Impressionnés par l'article ci-dessus, repris du magazine «Montagnes vivantes», quelques membres de la rédaction du «Point de vue Suisse» ont visité le magasin de village numérique à Cerniat dans la commune fribourgeoise de Val-de-Charmey. Situé au cœur du village, il offre aux résidents et aux vacanciers une occasion précieuse de s'approvisionner en produits de première nécessité et de rencontrer d’autres personnes.
Guy Maradan, le pionnier du magasin de village numérique, nous fait visiter les lieux soigneusement aménagés avec ses 3000 produits, ainsi que le local de stockage et le «centre informatique» au sous-sol. Ayant grandi à Cerniat, il connaît personnellement chaque habitant. Lorsque l’unique magasin du village a dû fermer en mars 2020, il s’est immédiatement rendu compte que le village avait ainsi perdu son «âme». Au cours de ses 30 années d’activité professionnelle au sein de la banque coopérative Raiffeisen, il a également constaté que les biens immobiliers dans un village sans magasin perdent rapidement de leur valeur. Il y avait péril en la demeure: il a donc décidé de motiver les habitants du village à créer une coopérative. Quelques mois plus tard, le 20 octobre 2020, la «Coopérative Concordia» a été inscrite au registre du commerce.
De plus en plus de personnes dans le monde font ce qu’ont fait les habitants de Cerniat: lorsque survient un problème touchant l'ensemble de la communauté, l'initiative personnelle, la créativité et le sens des responsabilités entrent en jeu.

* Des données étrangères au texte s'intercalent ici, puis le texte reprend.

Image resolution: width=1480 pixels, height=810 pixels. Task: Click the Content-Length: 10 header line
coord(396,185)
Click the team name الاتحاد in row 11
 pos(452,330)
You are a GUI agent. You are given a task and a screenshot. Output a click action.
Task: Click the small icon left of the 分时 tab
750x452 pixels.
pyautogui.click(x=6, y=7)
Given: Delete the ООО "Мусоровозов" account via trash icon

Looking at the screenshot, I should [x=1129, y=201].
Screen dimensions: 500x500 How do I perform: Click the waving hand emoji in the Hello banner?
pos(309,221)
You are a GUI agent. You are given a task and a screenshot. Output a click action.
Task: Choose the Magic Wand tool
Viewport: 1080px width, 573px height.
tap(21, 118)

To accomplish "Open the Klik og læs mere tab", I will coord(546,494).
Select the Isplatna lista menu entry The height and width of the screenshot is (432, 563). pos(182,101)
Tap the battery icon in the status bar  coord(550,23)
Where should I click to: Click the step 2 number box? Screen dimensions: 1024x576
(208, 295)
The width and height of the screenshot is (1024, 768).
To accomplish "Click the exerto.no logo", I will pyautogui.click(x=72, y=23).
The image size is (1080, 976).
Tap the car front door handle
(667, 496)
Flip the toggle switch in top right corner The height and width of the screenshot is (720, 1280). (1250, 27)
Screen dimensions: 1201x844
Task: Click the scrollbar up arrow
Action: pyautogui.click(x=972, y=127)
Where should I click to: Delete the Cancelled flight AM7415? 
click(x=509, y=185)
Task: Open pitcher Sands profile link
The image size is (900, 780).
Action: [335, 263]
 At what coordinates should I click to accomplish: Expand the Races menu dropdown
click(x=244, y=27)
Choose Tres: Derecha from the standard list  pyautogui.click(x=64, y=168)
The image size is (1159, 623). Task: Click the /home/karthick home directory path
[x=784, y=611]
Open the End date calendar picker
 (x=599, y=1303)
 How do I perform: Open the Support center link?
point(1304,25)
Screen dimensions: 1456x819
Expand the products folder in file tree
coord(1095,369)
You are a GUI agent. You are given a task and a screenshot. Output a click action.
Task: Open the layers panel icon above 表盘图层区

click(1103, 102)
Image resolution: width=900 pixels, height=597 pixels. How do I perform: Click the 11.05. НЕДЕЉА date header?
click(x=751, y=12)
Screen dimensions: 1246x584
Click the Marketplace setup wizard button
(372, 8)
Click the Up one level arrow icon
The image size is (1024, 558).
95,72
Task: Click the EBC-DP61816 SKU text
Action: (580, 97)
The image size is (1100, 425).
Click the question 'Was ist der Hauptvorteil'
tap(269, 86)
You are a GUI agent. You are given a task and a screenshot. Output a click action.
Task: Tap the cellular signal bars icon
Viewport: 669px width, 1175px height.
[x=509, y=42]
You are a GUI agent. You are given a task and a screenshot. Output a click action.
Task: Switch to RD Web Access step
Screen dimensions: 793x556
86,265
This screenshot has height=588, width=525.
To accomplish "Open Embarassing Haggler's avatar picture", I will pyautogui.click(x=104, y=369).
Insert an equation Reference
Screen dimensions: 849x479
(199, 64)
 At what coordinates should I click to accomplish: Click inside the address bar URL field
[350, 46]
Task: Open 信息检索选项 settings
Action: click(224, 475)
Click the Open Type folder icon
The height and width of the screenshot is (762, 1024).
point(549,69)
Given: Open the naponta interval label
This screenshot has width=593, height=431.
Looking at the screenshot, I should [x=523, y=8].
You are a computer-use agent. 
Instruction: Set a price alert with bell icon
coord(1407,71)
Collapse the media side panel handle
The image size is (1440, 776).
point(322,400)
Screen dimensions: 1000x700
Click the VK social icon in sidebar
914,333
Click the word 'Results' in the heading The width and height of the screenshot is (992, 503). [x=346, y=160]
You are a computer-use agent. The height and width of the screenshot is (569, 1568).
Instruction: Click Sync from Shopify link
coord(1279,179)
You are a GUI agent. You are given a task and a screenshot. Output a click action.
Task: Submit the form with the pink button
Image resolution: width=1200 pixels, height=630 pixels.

Il n'est pas nécessaire d'attendre qu'une solution au problème soit proposée «d'en haut». Dans une coopérative, l’entraide, le partage des responsabilités et l'autogestion sont les pierres angulaires de la planification et de l'action conjointes initiées «d’en bas».
C’est ainsi que l'ONU a déclaré l’année 2012 «Année internationale des coopératives». «Les coopératives rappellent à la communauté internationale qu'il est possible de réaliser à la fois la rentabilité économique et la responsabilité sociale», a déclaré Ban Ki-moon, alors secrétaire général des Nations Unies.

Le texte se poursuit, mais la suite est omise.